_Extrait de texte:_

========================================================================

Le plan B consistait à vendre l’entreprise à Google pour six petits milliards de dollars, le géant de l’internet imaginant des synergies après avoir lourdement investi dans le développement d’une voiture sans pilote. Si l’accord secret n’est plus d’actualité, Musk craint que les progrès de Google dans la voiture autonome ne lui volent la vedette. Il engage rapidement Tesla dans la course.
Depuis les années 1980 et jusqu’au milieu des années 2000, l’essentiel de la R et D portant sur la conduite autonome avait été financé par le DARPA, une branche du ministère de la Défense américain, avec de premiers développements encourageants. Via sa filiale Waymo, Google avait relancé l’intérêt de la Silicon Valley. Cruise est fondé en 2013 et de nombreux cadres issus des programmes financés par le DARPA sont recrutés dans les startups travaillant sur les véhicules sans pilote. Compte tenu du retard important de Telsa, Musk décide d’aborder le problème d’une autre façon : au lieu de viser une voiture 100 % autonome, le milliardaire table sur un premier objectif visant à couvrir 90 % des situations de conduite. Surtout, il renonce à l’usage de radars basés sur une technologie infrarouge (LIDAR) pour détecter les obstacles, préférant des caméras vidéo moins onéreuses. Pour lui, si un humain peut conduire avec ses yeux, une voiture peut devenir autonome simplement grâce à la reconnaissance visuelle permise par une caméra standard. Il s’agit surtout d’économiser des sous. Ce choix s’avère fatal : les accidents évoqués plus haut auraient été évités si les Teslas disposaient d’un radar en complément des caméras n’ayant pas été capable de reconnaître les obstacles. Mais l’approche permet de commercialiser immédiatement une option présentée comme autonome.
En 2013, les équipementiers automobiles disposent déjà de solutions, sous la forme d’une collection de systèmes : assistance au freinage (la voiture détecte automatiquement les obstacles et actionne le frein), régulateur de vitesse intelligent (qui s’adapte à la circulation) et assistance de trajectoire (qui actionne le volant pour éviter une sortie de route). Si les constructeurs traditionnels n’explorent pas davantage ces possibilités, c’est avant tout par souci de sécurité. Loin d’être présentés comme des systèmes de conduite autonome, ils sont généralement conçus pour se désengager dès que le conducteur lâche le volant. Musk les combine en une fonctionnalité unique, qu’il baptise « autopilote ». « Autonome évoque l’idée que votre voiture peut faire quelque chose qui vous déplaît , alors qu’auto pilote c’est un bon système pour les avions, et ça le sera pour les voitures », justifie-t-il à Bloomberg en 2013. Trompeuse, l’appellation constitue un joli coup marketing.

========================================================================

_Entrées de données:_
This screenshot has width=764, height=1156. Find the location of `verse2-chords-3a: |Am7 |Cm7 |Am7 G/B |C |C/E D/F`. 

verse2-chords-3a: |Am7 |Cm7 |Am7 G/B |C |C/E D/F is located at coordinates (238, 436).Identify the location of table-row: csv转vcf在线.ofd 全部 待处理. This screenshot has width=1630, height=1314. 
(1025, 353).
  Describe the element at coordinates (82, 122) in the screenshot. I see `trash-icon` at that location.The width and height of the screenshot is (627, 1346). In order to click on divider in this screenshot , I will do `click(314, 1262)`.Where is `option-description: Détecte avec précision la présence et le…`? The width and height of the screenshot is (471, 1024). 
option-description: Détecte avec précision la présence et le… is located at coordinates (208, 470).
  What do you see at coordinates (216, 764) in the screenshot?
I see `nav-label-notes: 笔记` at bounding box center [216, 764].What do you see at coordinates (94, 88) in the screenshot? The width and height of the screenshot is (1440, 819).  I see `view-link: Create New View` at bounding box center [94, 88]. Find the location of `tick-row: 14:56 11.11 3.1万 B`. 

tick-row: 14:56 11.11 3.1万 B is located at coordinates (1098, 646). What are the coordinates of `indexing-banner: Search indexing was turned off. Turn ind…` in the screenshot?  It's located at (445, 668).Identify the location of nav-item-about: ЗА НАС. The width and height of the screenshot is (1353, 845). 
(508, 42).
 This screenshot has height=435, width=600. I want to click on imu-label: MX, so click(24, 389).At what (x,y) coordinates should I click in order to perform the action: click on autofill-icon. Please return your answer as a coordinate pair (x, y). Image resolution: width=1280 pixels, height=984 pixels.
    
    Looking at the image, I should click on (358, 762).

========================================================================

_Tâche:_ D'après l'extrait de texte, quel nom Musk donne-t-il à la fonctionnalité unique qui combine les systèmes des équipementiers ? Répondez en quelques mots, s'il vous plaît.

_Solution:_ Il la baptise « autopilote ».